**Given records**:
•••••

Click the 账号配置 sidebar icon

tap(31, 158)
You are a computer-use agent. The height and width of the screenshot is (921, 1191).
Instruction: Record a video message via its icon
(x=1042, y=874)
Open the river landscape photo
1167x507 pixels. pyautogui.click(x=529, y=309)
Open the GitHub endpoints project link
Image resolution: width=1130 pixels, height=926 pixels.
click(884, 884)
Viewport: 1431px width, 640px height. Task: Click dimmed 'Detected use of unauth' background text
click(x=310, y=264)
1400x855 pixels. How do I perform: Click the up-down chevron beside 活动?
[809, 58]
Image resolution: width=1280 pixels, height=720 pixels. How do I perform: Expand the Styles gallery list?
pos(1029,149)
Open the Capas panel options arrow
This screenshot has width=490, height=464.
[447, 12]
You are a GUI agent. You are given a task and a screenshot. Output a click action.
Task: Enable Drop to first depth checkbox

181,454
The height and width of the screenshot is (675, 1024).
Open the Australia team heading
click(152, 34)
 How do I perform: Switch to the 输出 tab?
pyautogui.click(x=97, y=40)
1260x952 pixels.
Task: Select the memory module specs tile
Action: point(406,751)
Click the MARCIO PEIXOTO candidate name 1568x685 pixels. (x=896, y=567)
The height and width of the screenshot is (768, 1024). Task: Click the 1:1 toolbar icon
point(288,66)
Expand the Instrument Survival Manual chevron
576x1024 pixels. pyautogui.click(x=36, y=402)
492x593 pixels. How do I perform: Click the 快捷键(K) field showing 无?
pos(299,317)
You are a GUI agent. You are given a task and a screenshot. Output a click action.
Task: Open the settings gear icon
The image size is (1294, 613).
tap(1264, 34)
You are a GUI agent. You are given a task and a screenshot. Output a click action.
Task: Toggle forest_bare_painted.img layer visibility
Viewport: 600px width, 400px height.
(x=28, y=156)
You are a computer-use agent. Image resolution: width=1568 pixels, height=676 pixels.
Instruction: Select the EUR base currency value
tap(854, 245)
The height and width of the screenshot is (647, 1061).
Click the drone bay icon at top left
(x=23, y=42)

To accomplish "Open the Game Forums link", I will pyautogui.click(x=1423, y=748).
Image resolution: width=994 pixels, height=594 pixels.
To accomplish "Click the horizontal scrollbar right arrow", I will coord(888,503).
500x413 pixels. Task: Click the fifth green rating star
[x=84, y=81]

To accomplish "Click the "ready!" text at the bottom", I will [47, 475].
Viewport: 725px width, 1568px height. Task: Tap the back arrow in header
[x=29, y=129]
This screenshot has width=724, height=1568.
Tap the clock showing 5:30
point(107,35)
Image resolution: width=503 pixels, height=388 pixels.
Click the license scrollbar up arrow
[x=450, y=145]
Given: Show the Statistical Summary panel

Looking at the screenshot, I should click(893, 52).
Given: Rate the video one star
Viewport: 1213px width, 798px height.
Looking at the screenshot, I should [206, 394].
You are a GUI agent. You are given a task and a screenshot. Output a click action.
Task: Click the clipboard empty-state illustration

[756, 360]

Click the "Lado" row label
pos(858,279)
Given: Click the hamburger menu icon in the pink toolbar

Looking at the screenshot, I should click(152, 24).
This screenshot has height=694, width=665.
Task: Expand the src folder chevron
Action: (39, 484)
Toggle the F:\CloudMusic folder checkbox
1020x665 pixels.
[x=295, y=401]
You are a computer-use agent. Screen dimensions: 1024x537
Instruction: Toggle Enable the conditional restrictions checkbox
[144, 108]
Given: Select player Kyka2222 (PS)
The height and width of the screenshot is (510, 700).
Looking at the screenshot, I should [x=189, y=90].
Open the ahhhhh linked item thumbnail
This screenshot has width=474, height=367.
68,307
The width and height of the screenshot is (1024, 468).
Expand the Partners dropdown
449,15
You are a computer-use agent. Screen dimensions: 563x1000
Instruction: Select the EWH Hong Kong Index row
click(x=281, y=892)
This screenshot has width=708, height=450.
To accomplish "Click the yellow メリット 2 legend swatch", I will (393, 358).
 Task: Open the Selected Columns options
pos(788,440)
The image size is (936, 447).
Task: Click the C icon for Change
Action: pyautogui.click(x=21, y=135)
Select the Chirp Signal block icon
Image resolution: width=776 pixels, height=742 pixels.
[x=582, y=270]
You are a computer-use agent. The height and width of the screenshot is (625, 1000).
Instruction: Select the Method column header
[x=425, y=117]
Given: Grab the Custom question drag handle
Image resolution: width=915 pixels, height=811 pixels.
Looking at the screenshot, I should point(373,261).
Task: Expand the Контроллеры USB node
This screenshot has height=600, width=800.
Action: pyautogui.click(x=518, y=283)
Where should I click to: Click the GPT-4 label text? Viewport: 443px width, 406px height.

•••••

**Instruction**: Quote verbatim the lines of the records from the line containing "The height and width of the screenshot is (647, 1061)." to the line containing "pos(858,279)", both included.

**Written solution**:
The height and width of the screenshot is (647, 1061).
Click the drone bay icon at top left
(x=23, y=42)

To accomplish "Open the Game Forums link", I will pyautogui.click(x=1423, y=748).
Image resolution: width=994 pixels, height=594 pixels.
To accomplish "Click the horizontal scrollbar right arrow", I will coord(888,503).
500x413 pixels. Task: Click the fifth green rating star
[x=84, y=81]

To accomplish "Click the "ready!" text at the bottom", I will [47, 475].
Viewport: 725px width, 1568px height. Task: Tap the back arrow in header
[x=29, y=129]
This screenshot has width=724, height=1568.
Tap the clock showing 5:30
point(107,35)
Image resolution: width=503 pixels, height=388 pixels.
Click the license scrollbar up arrow
[x=450, y=145]
Given: Show the Statistical Summary panel

Looking at the screenshot, I should click(893, 52).
Given: Rate the video one star
Viewport: 1213px width, 798px height.
Looking at the screenshot, I should [206, 394].
You are a GUI agent. You are given a task and a screenshot. Output a click action.
Task: Click the clipboard empty-state illustration

[756, 360]

Click the "Lado" row label
pos(858,279)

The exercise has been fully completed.